As students throughout the city likely cram through their required summer reading, Superintendent Mark Toback said last week that students and parents should look forward to “an exciting year” when Hoboken’s public school classrooms open on Sept. 7.
In a time when schools across the state have cut programs and funds, Hoboken has been able to make upgrades in the classrooms over the summer in preparation for the new school year, Toback said. Toback said the district received additional, unexpected state funds earlier this year, and the district also had unexpected retirements, which freed up money to be used in the classroom.
The district also has three new administrators, including two new principals.
Noreen Lazariuk is now the principal for Hoboken High School. Lazariuk previously served as the vice principal of Montgomery Township High School in Somerset County.
‘Parents will be able to check on how their child is doing in school whenever they want.’ – Mark Toback
Lazariuk has a bachelor’s of science and a master’s degree in educational leadership from Montclair State University.
The district also announced the hiring of Jay Medlin as the new principal of the Wallace Elementary School. Medlin is a longtime teacher and administrator in the Keyport School District.
Miguel Hernandez was also hired as the new assistant superintendent. Hernandez previously worked in the Newark school district.
“He has a lot of experience with school improvement initiatives,” Toback said of Hernandez. “He’ll be a great asset as we work toward new initiatives.”
Kids will cook for new café
The district recently authorized $100,000 to improve the culinary program in the high school to create a classroom that will also operate as a café.
Toback said the new classroom environment will teach students how to cook and work in a restaurant, which could help them acquire jobs either permanently or over the summers, as Hoboken has many restaurants and cafes. The new classroom will be finished within the first few weeks of school, Toback said.
The high school also finalized a new partnership with Hudson County Community College, which has a prestigious culinary program.

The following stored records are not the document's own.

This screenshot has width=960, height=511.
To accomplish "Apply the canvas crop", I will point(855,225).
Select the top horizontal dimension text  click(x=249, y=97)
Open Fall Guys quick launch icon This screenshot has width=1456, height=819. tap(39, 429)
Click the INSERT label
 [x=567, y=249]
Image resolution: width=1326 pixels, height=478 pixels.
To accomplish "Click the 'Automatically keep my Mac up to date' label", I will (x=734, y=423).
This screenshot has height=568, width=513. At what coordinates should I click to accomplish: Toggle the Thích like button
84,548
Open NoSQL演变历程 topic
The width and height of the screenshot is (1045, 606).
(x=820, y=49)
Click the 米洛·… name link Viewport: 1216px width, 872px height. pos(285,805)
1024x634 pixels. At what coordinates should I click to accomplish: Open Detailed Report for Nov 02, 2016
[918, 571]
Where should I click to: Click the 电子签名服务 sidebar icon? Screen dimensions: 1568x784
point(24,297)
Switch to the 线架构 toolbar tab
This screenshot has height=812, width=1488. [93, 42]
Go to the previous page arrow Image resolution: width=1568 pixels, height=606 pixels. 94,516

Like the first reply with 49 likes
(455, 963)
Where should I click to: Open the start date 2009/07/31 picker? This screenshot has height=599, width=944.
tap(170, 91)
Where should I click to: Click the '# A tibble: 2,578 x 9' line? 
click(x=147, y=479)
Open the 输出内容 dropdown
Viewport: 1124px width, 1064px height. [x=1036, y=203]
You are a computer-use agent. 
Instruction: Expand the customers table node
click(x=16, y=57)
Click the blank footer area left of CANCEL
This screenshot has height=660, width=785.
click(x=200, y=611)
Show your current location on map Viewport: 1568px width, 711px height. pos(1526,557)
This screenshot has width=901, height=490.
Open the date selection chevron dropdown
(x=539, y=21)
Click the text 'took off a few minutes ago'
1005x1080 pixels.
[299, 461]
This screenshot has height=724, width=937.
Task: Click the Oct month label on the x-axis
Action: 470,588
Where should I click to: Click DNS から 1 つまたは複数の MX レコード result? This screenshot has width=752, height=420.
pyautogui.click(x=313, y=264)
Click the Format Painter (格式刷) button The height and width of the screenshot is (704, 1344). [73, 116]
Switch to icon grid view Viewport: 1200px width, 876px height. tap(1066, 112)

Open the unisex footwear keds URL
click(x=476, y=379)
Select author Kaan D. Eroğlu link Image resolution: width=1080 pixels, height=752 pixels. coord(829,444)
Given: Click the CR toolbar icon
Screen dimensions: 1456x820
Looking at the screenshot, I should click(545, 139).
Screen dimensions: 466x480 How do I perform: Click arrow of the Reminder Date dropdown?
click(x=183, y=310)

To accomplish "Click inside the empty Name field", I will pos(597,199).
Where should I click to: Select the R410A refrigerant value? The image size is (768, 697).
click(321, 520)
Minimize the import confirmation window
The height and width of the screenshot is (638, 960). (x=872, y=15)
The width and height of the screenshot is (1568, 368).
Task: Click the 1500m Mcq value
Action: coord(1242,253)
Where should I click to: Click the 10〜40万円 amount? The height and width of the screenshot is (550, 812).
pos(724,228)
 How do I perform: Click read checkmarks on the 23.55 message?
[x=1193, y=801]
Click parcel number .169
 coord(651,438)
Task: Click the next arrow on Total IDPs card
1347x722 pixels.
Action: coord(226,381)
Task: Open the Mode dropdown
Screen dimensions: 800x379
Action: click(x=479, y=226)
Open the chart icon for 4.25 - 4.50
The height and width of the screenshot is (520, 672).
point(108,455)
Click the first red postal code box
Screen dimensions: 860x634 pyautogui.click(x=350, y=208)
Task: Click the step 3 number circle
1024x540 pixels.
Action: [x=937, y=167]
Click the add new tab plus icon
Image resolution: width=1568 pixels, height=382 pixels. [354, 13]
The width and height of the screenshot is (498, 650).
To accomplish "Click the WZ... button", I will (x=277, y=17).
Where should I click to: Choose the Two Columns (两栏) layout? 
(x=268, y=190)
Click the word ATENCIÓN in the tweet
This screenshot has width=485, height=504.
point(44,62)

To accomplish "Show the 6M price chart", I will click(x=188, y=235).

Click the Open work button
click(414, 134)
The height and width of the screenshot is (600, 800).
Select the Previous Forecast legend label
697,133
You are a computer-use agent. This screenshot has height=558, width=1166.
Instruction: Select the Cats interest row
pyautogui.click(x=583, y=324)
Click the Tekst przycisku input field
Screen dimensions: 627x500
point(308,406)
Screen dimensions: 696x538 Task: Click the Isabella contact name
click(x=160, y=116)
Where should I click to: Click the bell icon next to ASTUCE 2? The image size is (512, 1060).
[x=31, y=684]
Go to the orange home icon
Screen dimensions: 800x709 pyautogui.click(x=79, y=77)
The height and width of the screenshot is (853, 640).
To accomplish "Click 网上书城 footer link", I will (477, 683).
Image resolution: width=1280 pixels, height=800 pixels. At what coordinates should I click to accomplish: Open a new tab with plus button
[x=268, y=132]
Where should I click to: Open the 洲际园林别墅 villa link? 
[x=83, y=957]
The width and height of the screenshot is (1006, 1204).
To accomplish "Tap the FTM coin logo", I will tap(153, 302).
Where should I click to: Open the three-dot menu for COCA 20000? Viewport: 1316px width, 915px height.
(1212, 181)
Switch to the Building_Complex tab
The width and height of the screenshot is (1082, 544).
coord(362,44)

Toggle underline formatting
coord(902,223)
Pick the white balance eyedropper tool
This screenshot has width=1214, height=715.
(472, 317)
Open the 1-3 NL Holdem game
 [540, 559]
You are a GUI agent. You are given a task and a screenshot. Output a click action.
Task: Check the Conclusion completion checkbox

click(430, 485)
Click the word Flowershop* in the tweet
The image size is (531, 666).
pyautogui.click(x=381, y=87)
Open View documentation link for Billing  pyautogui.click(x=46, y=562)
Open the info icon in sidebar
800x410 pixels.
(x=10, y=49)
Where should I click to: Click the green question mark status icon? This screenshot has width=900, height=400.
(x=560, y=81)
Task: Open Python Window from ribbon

“There will be eight classes at Hoboken High School that can be counted for college credits,” Toback said. “We’re in the process of translating the college syllabus into the high school curriculum.”
Toback said the high school will also offer new Advanced Placement (AP) classes, which allow students to get credit for college.
The elementary schools will see increases in educational technology, Toback said.
“We’ve purchased enough smart boards that we can equip every one of our classrooms,” Toback said. “We’re bringing every one of our classrooms into the 21st century.”
SMART Boards allow teachers to incorporate multi-media and the Internet into lesson plans.
Toback said the elementary schools have a new science series, called FOSS Science.
“It’s widely recognized as an excellent way of teaching science,” Toback said. “It’s a hands-on approach to teaching science; it’s a lot of fun.”
In addition, kindergarten, first and second grades will receive a new math curriculum, and kindergarten through fifth grade will have a new language arts curriculum.
Parents can check kids’ grades, attendance on-line
Toback also said the district is in the process of installing Genesis software, which allows parents to log on and check on their children’s attendance, daily grades, and see where their children stand academically.
“Parents will be able to check on how their child is doing in school whenever they want,” Toback said.
The program is expected to be operational in January, and parents will receive a login name and a password, similar to an email system.
Toback added that the new program also allows the district to stay in touch with parents through email blasts and other announcements.
The district also created a school calendar to send to parents to keep them informed on the happenings of the school system.
Connors School, an elementary school located at 201 Monroe St., received new playground equipment that should be fully installed by the time school begins on Sept. 7, Toback said.
His first full yearZ
Toback was hired in January 2011; meaning 2011-2012 will be his first full year at the helm of Hoboken’s five public schools.
Toback said a goal is to “bring the district into the 21st century” with technology upgrades.
Other items on the horizon for the district, Toback said, include negotiations for teachers’ contracts, which expired on June 30.